# Circuito con diodos, como verificar cual conduce?



## decioaccietto (Ene 22, 2009)

holas, como va? nuevamente por aca con dudas sobre este circuito.
tengo que fijarme cual diodo conduce o si los 2 conducen o si ninguno conduce, se me complica porque no se que hacer con la fuente de corriente.. 
desde antemanos gracias   , en el otro posto me dieron mucha ayuda.


----------



## Manonline (Ene 22, 2009)

para resolver esto solo necesitas ayuda de ohm y del teorema de superposicion.

D2 conduce
para D1 habria qe hacer cuentas

salu2,
mano.


----------



## Eduardo (Ene 22, 2009)

En un circuito enredado, donde no sea evidente cual conduce y cual no, no te queda otra que ir suponiendo un  estado (conduccion o no conduccion del diodo), resolviendo para esa condicion y verificando las polaridades o la direccion de la corriente en cada diodo --> en los que no se cumpla --> resolver de nuevo con el estado contrario en esos diodos.

En ese circuito, debido a la fuente de corriente, *siempre* va a conducir un diodo. Es bastante evidente que D2 conduce, si no fuera asi no hay problema, se empieza suponiendo y se verifica de acuerdo al resultado. --> Empezas asumiendo que D2 conduce y D1 no. 
--> Entonces el voltaje en los extremos de la fuente de corriente seran V = 0.005*2000 = 10V
--> El mismo valor que la fuente de tension --> *efectivamente D1 no conduce*.

*Si la fuente hubiera sido de 7V* --> D1 quedaria polarizado en directa --> conduce --> el ejercicio terminaria calculando la corriente en los dos diodos, que seria Id1=1mA  Id2=4mA   


Manonline:  Superposicion solo se puede usar con elementos lineales, y aca tenes diodos.


----------



## piolosv (Ene 22, 2009)

lm


----------



## Manonline (Ene 22, 2009)

gracias por el dato, fue casi sistematico lo mio, me hiciste poner a pensar en vacaciones jajaja.

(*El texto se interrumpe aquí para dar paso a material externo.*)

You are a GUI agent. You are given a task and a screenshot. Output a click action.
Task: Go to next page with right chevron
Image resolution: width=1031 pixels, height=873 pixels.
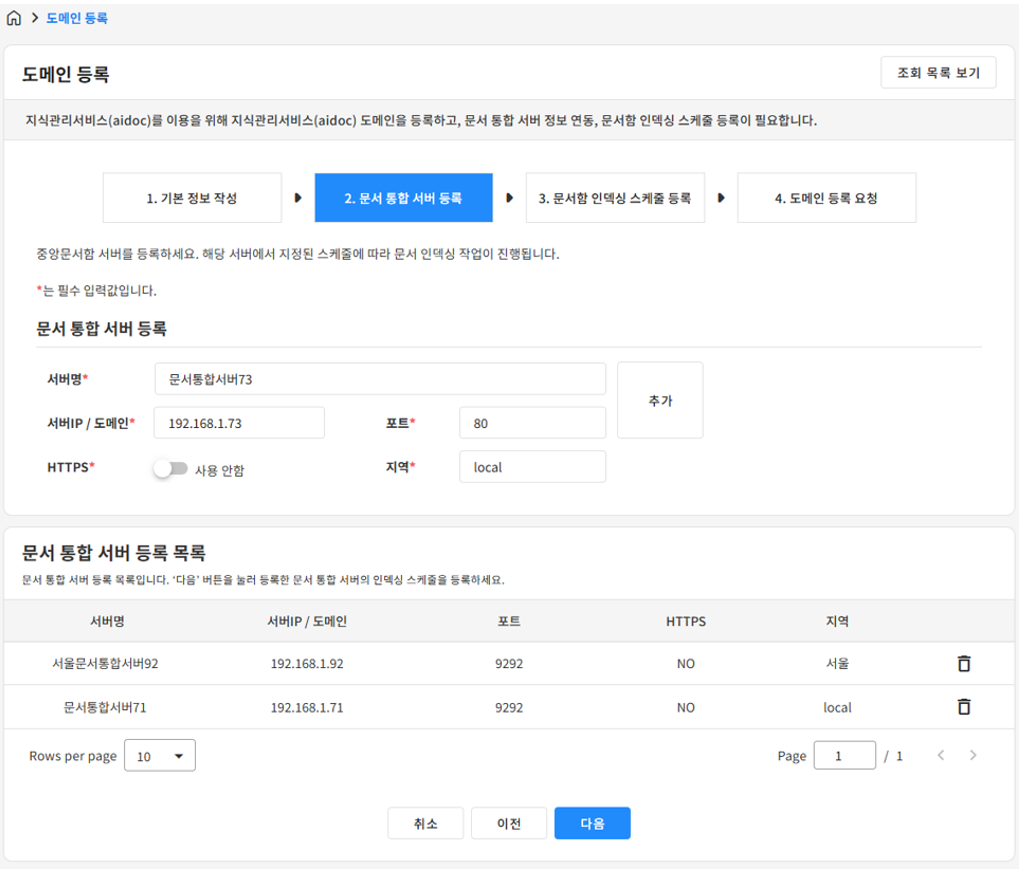tap(973, 756)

no tuviste en cuenta la caida de los diodos, asi que supongo que los consideraste ideales

salu2,
mano.


----------



## decioaccietto (Ene 22, 2009)

mm.. gracias, pero seguen el libro D1 conduce y D2 esta en corte.. como puedo estudiar la fuente de corriente?


----------



## Eduardo (Ene 22, 2009)

Manonline dijo:
			
		

> no tuviste en cuenta la caida de los diodos, asi que supongo que los consideraste ideales


En generall esos ejercicios son con elementos ideales salvo especificacion contraria. Ya veo que este era con diodos reales   

Saludos.


----------



## decioaccietto (Ene 22, 2009)

era con ideales!.. perdon :$ me olvide de decir eso


----------



## Eduardo (Ene 22, 2009)

decioaccietto dijo:
			
		

> mm.. gracias, pero seguen el libro D1 conduce y D2 esta en corte.. como puedo estudiar la fuente de corriente?


Para que eso pase la fuente de tension tiene que tener la polaridad al reves de lo que pusiste.


----------



## decioaccietto (Ene 22, 2009)

_Eduardo_ dijo:
			
		

> decioaccietto dijo:
> 
> 
> 
> ...



Hay dos circuitos, uno como el que puse, y otro como decis con la fuente con polaridad invertida..


----------



## Eduardo (Ene 22, 2009)

decioaccietto dijo:
			
		

> ...Hay dos circuitos, uno como el que puse, y otro como decis con la fuente con polaridad invertida..


   Crees que la solucion es la misma?


----------



## decioaccietto (Ene 22, 2009)

no no..el libro pone los 2 circuitos, y el otro (con la fuente con polaridad invertida), y dice que verifiquemos, y esa es la solucion que da.. yo me confundi cuando lei la respuesta :$


----------



## decioaccietto (Ene 23, 2009)

entonces.. suponiendo que la fuente estubiera con poladirad invertida.. como se haria el calculo?


----------



## Eduardo (Ene 23, 2009)

Lee de nuevo el mensaje #3 y deci que es lo que no entendes.


----------



## decioaccietto (Ene 23, 2009)

suponiendo que la fuente estubiera con poladirad invertida, que d1 conduce y que d2 no conduce..  como hago ese calculo?, no entiendo como es el calculo de la fuente de tension y la de corriente..


----------



## Eduardo (Ene 23, 2009)

Si supones que D1 conduce y D2 no, el circuito equivalente es un solo bucle --> la corriente en el bucle es trivial debido a que incluye una fuente de corriente y calculando la tension correspondiente en D2 se ve que queda polarizado inversamente --> OK, no conduce.


----------



## decioaccietto (Ene 24, 2009)

muy bien, muchas gracias!.. ahora tengo algunas dudas..
a)¿siempre que alla una fuente de corriente en una malla sera esa la corriente , sin importar si hay una fuente de tension y resistencias?
b)¿como se calculan los -5 voltios que pasan atras del diodo?


----------



## Eduardo (Ene 24, 2009)

> a)¿siempre que alla una fuente de corriente en una malla sera esa la corriente , sin importar si hay una fuente de tension y resistencias?


Si fuera diferente no seria una "fuente de corriente" (Hablamos de una malla como 'esa').



> b)¿como se calculan los -5 voltios que pasan atras del diodo?


     Sumas la caida en la fuente de tension y en la resistencia con el signo correspondiente:
VD2 = Vfuente + Ir*R = -10 + 0.005*1000 = -5


----------



## decioaccietto (Ene 24, 2009)

MUCHAS GRACIAS EDUARDO! me has matado varias dudas.. siempre que tenia una fuente de corriente se me complicaba (salvo que tubiera en paralelo con una resistencia..)..


----------